Group Sizes and Number of Participants
The ideal class size will be 12 to 30 participants. I suggest to then divide them into 4 or 6 teams.
Purpose of this Activity
This is a good strategy to help participants remember information and to improve how they are able to summarize key points.
Instructions for this Communication Skills Icebreaker
1. Present some content to your audience of participants.
2. Divide the participants into an even number of groups. There should be between 2 and 7 members in each team.
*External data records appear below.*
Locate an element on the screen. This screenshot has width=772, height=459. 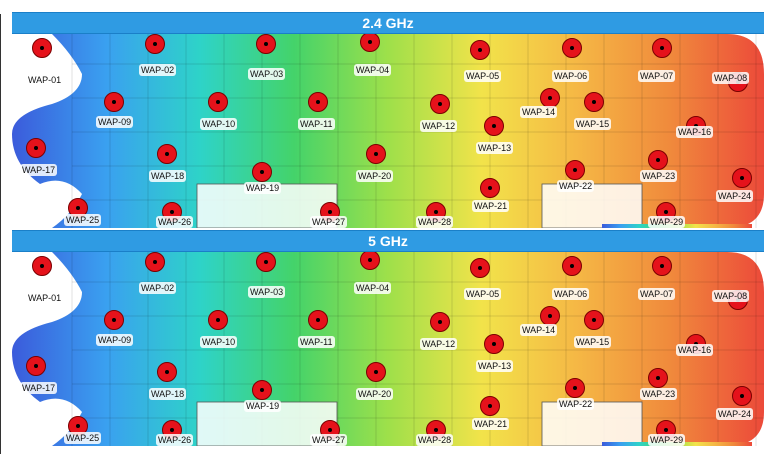
access-point-label: WAP-01 is located at coordinates (45, 80).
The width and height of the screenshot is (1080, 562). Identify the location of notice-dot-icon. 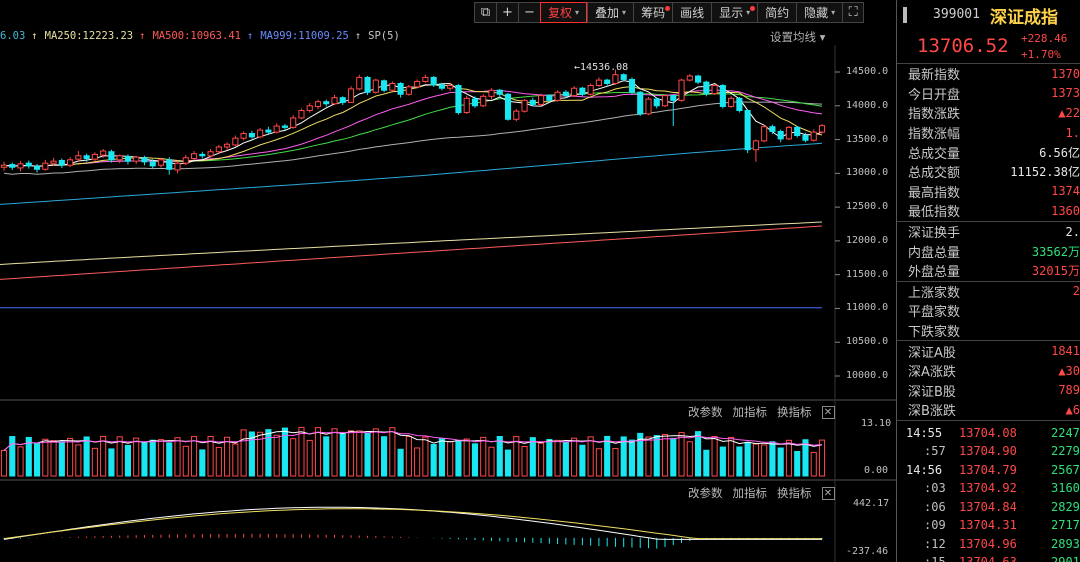
(753, 8).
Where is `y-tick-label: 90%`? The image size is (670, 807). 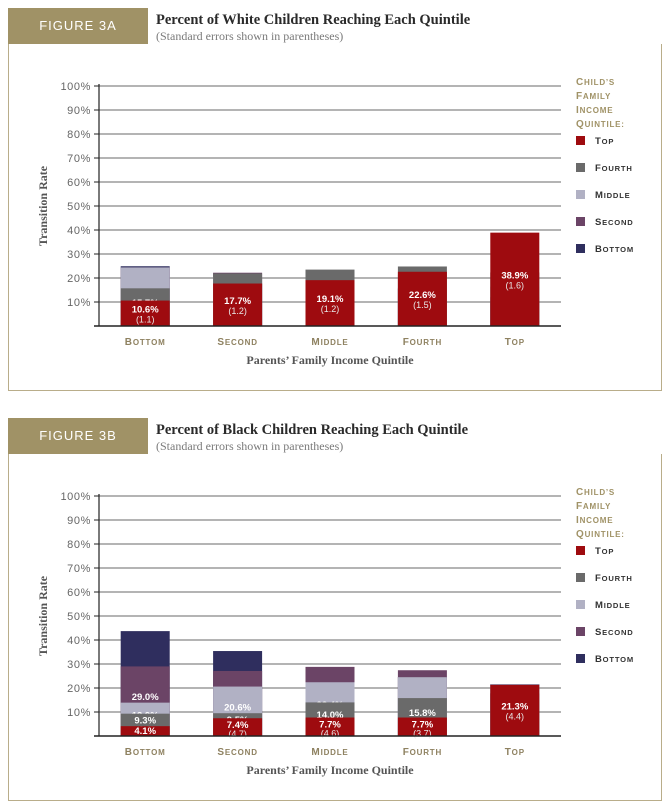
y-tick-label: 90% is located at coordinates (79, 111).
Ideally, there should be between 4 and 6 teams in total.
3. Assign a different type of audience to each team.
The types of audience that you choose should be relevant to the topic you are teaching, i.e. those for whom the topic is relevant.
For example, if relevant to the topic, one audience could be 15-year-olds, another one young professional people, and so on.
4. Assign the same type of audience to a pair of teams, which will compete against each other.
5. Ask each team to work independently to prepare a presentation that is suitable for the audience that they were assigned.
6. Ask each pair of competing teams to deliver their presentations in turn.
7. The teams that were assigned a different audience will watch and listen to these presentations.
8. At the end of both competing presentations, ask the other teams to select the presentation they think was the clearest and the most appropriate for the target audience.
9. Ask the next pair of competing teams to deliver their presentation and the other teams to act as adjudicators.
10. Repeat the process until all pairs of teams have given their presentation.
11. At the end of all the presentations, summarize. You might also want to ask for the class feedback and just to give them a chance to express what they learned by doing the activity.
The Benefits of This Activity
- This activity is useful for training sessions on communication skills.
- This is a good activity to give participants more ownership over their learning, thus increasing motivation.
- Great activity for a presentation skills training session.